> _WORK ORDER A_
The advice on a rejected proof says what should be read to extract a template of an accepted paper. What is it?

> _TEXT FOR ANALYSIS_
——————————
You submitted your proof to a journal, and it was rejected. I guess my final suggestion is to begin a period of self-education by reading several previous issues of that journal, *not* for the proofs published there, but to extract, for your own use, a "template" of how a paper looks that they accept for publication. Make yourself a generalization of the layout. For example, how detailed and how long is the typical abstract? Or the typical introduction? How many figures are presented? How many steps of proof are there? How many sections? How long or short can they be? How much text of explanation versus mathematics? How many new terms are introduced, how are they introduced? If you can, copy common phrases used in proofs and exposition so you can use them as-is in your own paper.
In short, what does a published paper *look* like, and what does it *sound* like?
If you can find other papers that describe the Hamiltonian problem (for example the first proof or a textbook proof that it is NP), use that notation, or find the notation most recently used in a published paper. Do not invent your own notation.
——————————
> _RECORDED DATA_
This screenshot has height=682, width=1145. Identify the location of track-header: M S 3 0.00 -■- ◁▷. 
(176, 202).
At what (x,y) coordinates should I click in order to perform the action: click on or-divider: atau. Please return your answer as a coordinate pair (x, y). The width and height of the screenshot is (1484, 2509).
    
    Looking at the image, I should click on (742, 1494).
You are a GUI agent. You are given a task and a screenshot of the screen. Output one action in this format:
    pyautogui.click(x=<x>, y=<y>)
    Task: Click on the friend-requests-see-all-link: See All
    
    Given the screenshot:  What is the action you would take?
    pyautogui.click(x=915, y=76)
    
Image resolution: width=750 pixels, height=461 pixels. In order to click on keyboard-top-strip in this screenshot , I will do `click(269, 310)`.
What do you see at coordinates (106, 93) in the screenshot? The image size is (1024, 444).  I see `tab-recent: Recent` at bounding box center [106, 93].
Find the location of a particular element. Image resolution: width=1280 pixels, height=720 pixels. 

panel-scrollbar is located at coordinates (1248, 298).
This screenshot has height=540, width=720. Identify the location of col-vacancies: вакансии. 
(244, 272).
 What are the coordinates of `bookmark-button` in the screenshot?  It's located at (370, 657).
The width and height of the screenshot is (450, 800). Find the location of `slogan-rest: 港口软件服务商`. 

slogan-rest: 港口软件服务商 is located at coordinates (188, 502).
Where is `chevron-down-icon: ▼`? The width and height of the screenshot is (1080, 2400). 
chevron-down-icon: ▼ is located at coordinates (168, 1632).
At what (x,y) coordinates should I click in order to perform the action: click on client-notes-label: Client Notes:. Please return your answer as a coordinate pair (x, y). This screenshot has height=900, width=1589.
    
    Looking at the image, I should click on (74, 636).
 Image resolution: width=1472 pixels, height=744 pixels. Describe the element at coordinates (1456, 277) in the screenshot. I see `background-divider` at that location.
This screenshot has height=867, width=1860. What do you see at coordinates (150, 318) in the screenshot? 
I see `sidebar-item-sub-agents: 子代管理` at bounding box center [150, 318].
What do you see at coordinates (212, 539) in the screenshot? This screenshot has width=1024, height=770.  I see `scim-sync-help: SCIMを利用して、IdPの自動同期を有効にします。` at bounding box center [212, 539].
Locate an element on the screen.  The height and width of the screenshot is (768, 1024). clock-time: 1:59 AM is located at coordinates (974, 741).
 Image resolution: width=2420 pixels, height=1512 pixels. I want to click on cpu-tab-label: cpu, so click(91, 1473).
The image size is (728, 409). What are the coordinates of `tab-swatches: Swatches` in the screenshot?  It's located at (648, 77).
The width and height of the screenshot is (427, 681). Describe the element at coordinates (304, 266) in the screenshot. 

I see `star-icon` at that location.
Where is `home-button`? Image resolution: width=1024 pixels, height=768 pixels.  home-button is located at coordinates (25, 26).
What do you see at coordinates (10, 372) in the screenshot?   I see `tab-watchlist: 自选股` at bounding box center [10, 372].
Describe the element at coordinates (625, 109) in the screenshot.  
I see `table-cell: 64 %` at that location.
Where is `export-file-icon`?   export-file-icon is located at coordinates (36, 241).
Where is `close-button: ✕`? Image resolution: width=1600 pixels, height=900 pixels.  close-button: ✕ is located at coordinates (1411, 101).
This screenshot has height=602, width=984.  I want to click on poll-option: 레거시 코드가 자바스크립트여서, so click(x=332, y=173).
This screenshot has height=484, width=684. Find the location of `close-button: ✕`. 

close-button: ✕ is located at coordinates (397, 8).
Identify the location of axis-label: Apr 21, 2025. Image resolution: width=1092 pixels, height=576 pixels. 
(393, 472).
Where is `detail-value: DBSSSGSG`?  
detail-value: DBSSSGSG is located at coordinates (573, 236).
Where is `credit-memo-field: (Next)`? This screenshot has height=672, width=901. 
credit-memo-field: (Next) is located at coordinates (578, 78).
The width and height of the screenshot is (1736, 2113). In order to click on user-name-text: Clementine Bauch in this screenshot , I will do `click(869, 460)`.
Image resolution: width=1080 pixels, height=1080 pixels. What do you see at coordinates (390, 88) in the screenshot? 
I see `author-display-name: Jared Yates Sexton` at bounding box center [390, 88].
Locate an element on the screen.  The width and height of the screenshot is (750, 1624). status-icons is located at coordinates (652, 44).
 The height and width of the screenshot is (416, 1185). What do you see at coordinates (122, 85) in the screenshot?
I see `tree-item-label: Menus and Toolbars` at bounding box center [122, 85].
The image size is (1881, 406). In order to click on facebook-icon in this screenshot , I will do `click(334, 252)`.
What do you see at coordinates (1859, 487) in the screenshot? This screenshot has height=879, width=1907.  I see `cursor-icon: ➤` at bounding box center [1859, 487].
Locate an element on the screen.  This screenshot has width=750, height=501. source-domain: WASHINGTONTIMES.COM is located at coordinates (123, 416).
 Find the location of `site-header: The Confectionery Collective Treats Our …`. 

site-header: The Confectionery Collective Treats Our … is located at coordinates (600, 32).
——————————
> _WORK ORDER B_
Retype the rows, starting with the line containing "What do you see at coordinates (1859, 487)" and going on through the line containing "coordinates (123, 416).", both included.

> _YOUR RESPONSE A_
Several previous issues of the journal that rejected the proof.

> _YOUR RESPONSE B_
What do you see at coordinates (1859, 487) in the screenshot? This screenshot has height=879, width=1907.  I see `cursor-icon: ➤` at bounding box center [1859, 487].
Locate an element on the screen.  This screenshot has width=750, height=501. source-domain: WASHINGTONTIMES.COM is located at coordinates (123, 416).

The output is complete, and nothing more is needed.